Один Зиновьев (по легенде) на пороге подвала вдруг поднял руки: «Услышь меня, Израиль, наш Бог есть Бог единый» – императору в лицах представляли эту сценку, и зрители смеялись до слез.
Сверхпроводимость – вот что они должны были исполнять и исполняли. Гони по цепи имперскую волю, не становись для нее преградой, а напротив, разгоняй и усиливай своим существом – это едино понимали и наркомы, и пехотинцы.
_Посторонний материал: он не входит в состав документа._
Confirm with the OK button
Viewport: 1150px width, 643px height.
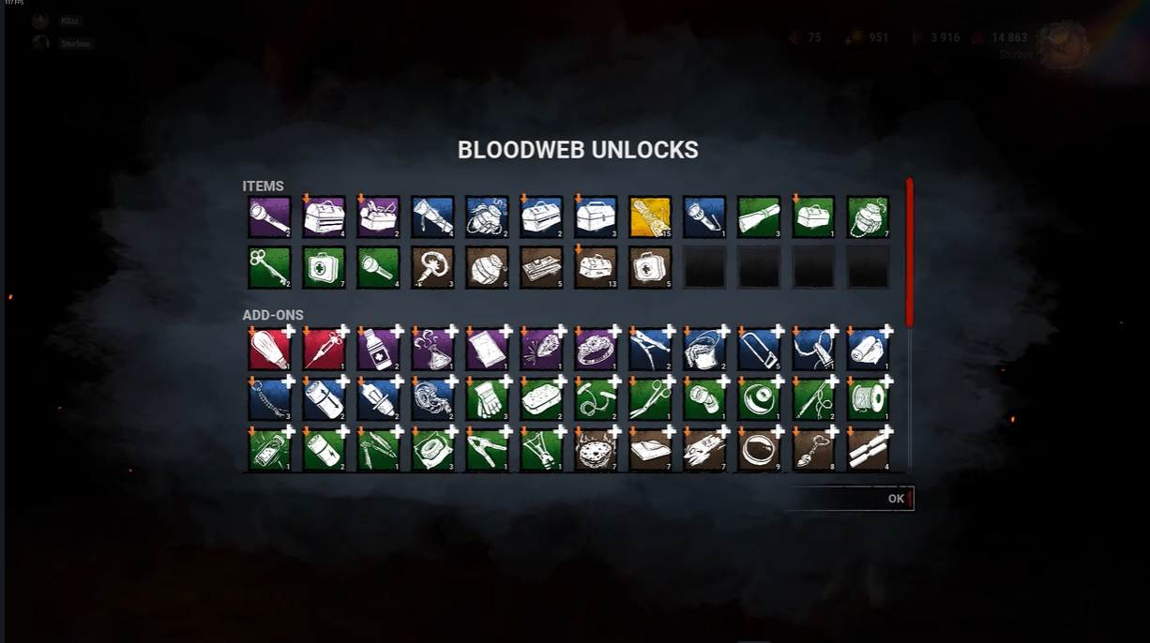[x=897, y=499]
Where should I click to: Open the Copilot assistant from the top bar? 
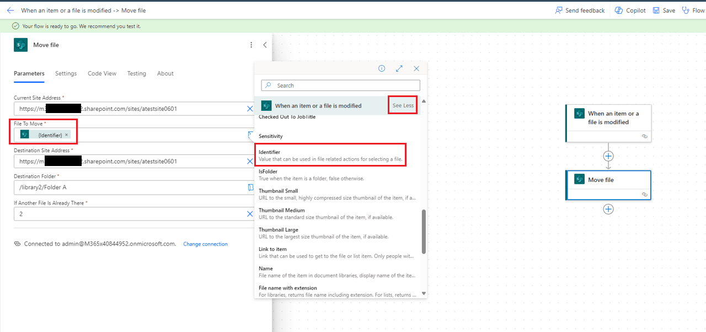629,10
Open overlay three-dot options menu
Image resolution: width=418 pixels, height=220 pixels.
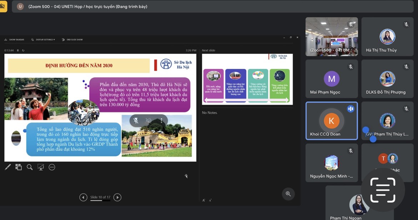161,121
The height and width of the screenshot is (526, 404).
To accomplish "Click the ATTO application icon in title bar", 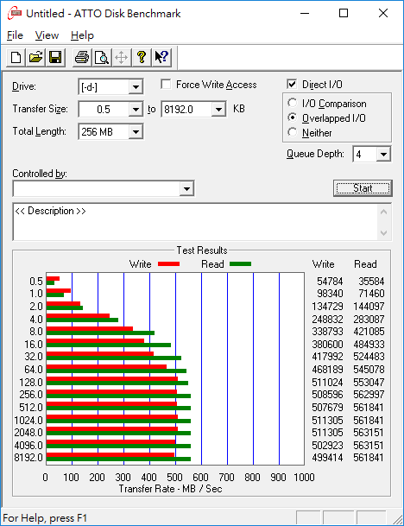I will tap(15, 14).
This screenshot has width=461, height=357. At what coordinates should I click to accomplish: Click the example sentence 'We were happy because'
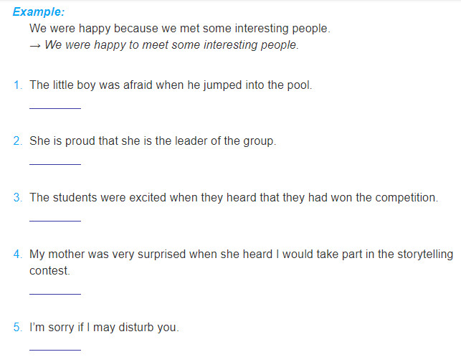(180, 29)
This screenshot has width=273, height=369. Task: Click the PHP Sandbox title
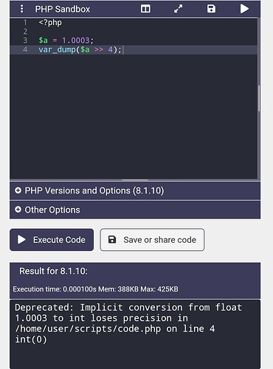[63, 9]
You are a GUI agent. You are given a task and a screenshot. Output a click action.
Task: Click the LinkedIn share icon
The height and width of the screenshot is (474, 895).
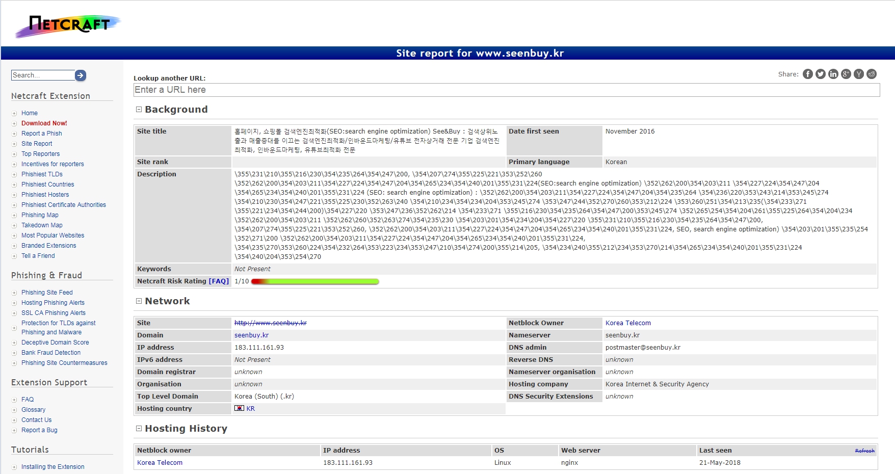coord(833,74)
Ну, оставим; человеки, переставшие говорить свое и писать свое, видимо, и мыслят как-то иначе, в этом, я думаю, должны разобраться нейропсихиатры и социо-педагоги. Меня и нас шибко коснулась другая их развившаяся мозговая особенность: сталинские соколы, железные люди разучились запоминать. Нельзя сказать: они не помнили ничего, – своей собственной жизни они не помнили.
Когда их начинали трясти, напоминать, старики и старухи морщились, словно что-то мелькало там, вон там перед их глазами с назойливостью лесной мошкары; они всматривались, вытирая засочившуюся влагу, всматривались, но – нет. Там их нет. Они себя не видят.
Ничтожное происшествие (убили, любовь, летом тыщдевятьсотсороктретьего года) – вот что занимало нас, с их точки зрения. Первые годы я думал иногда: был бы жив император… Позже понял: и он бы не вспомнил. Дела Уманской для него не существовало, про такое император говорил: «Это для баб».
Я бросил галерное весло, полистал еще газеты на выходе, оглядываясь на расходящихся студенток и аспиранток: на трусы, мерцавшие сквозь юбки, на груди, свободно раздваивающиеся на виду, на черные кружева, на весомое колыханье ягодиц. Газетное чтение полностью убедило меня в собственной никчемности. От библиотеки вниз, направо к метро «Китай-город», еще налево и вниз – я завернул в «Зарядье» на ближайший фильм, где раздевались; я часто заходил сюда и даже узнавал некоторых актрис: вот эта в «Порочных служанках» мелькала на задах, а в «Опасностях соблазна» уже за главную. Фильмы утоляли, словно утомляли, поменьше хотелось всех.
Билетерша надорвала и вернула билет, я скомкал его и выбросил в проходе между креслами (в зал всегда пробирался последним, как только гас свет), чтоб не оставить в кармане; вытащил из сумки бутылку выжатого апельсинового сока и выпил всю. Народу немного, я уже изучил публику: расставшиеся с надеждами женщины, приезжие, не знавшие куда себя деть, быдло с пьяной отрыжкой – я сидел один посреди ряда, смотрел на экран и ждал наступления момента, когда все бабы по разу разденутся и покажут себя со всех сторон. Обычно это происходило минут через сорок, я сразу вставал и уходил. Чтобы не столкнуться ни с кем на выходе, когда включат свет.